(TASKS TO PERFORM)
a – Using the text on Léo Keller's death and the memorial vase, answer each question below on its own line.
(i) What illness did Léo Keller contract in the Fall of 1905?
(ii) Which publication printed a short obituary of him in its December 1905 issue?
(iii) In what month and year did Émile Gallé give a "small vase" to Marcelin Daigueperce's widow?
b – Summarize the text on Léo Keller's death and the memorial vase in two sentences.

(SELECTED TEXT)

In 1902, when he was called up to the army for the military service, Léo apparently chose to enlist for 3 years in the 69th Infantry Regiment25. What happened in the following years is somewhat murky, but he managed to pass the rigorous entrance examination for the École nationale des chartes, France’s elite school for archivists and librarians. He was studying in the prestigious school in the Fall of 1905 when he contracted the typhoid fever: that much is known from a letter of Paul Perdrizet to his friend the librarian René-Jean on November 20th26. Léo Keller died in Paris on the 17th and his body was transferred to Nancy and then to Bischwiller, the ancestral family hometown in Alsace, where he was buried soon after.
Identifying the donor of the vase.
Léo Keller’s death resonated throughout Nancy all the more because of the Kellers’ outsized social and political influence. L’Éducation sociale, the monthly bulletin of the Université populaire, published a short obituary in its December 1905 issue (see below)27. This unsigned text does not say much, beyond offering the publication’s sympathy to the bereaved parents, but its mere existence was exceptional — the bulletin usually did not do obituaries. It’s also worth noting that L’Éducation sociale’s publisher was none other than Paul Nicolas at that time, one of the main Gallé artists and a political activist in his own right. There were other public shows of support for the founder of the Université populaire and the funeral ceremony was certainly well attended.
The wide impact of Léo Keller’s death leads to the question of who was the donor of the Écume de mer vase in his memory. Gallé vases were a common gift in Nancy (and all over France, really) for many occasions, but typically happy ones, whether they were private (birthdays, marriages, baptisms and so on) or public (competition prizes for instance or other commemorative gifts). Funerary gifts are more of a rarity, but they are attested too, especially coming from the Gallé family. The fact that the Léo Keller vase bears a simple dedication without any indication of the donor’s identity excludes in any case that it was a collective and public gift, as were many Gallé vases bearing this kind of inscription. If that was the case, surely, the inscription would have mentioned the responsible group or organisation. The most straightforward hypothesis is therefore almost certainly the right one: Henriette Gallé made the gift, on behalf of the Gallé family, to honour Léo Keller’s memory, as her husband had done several times before for some other friends and parents. For instance, in April 1896, Émile Gallé gifted to Marcelin Daigueperce’s widow a “small vase” inscribed with a quote from saint John’s Gospel he had used in his eulogy on his friend and collaborator’s funeral, “Personne n’a un plus grand amour que de donner sa vie pour ses amis” (John, XV, 13). The vase’s whereabouts are unknown, at least to the best of my knowledge, but Émile Gallé’s speech was published in the union trade publication, La Céramique et la verrerie28, and his calling card announcing the gift to Daigueperce’s widow reappeared in an autographs auction in 201929. Henriette Gallé certainly maintained her late husband’s practice in such circumstances after 1904.

(GIVEN INFORMATION)
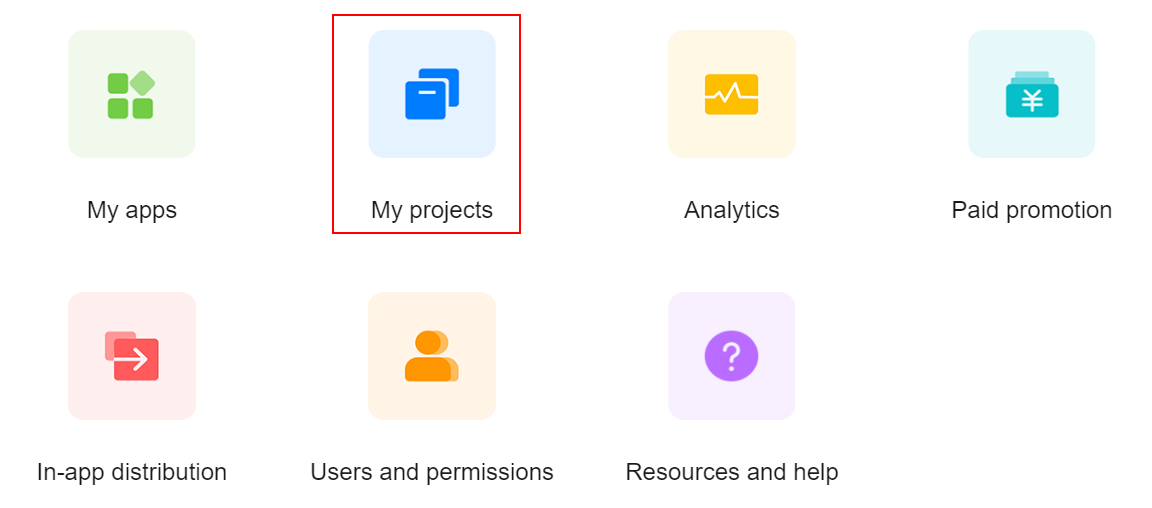Open the "In-app distribution" text link
This screenshot has width=1152, height=508.
(132, 472)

(OUTPUTS)
a –
(i) Typhoid fever.
(ii) L'Éducation sociale, the monthly bulletin of the Université populaire.
(iii) April 1896.

b – Léo Keller, a student at the École nationale des chartes, contracted typhoid fever in the Fall of 1905 and died in Paris, and his death resonated throughout Nancy, where L'Éducation sociale printed an obituary even though it usually did not publish them. The Écume de mer vase given in his memory bears a simple dedication naming no donor, which rules out a collective public gift and points to Henriette Gallé as the donor, acting for the Gallé family as her husband had done for other friends and relatives.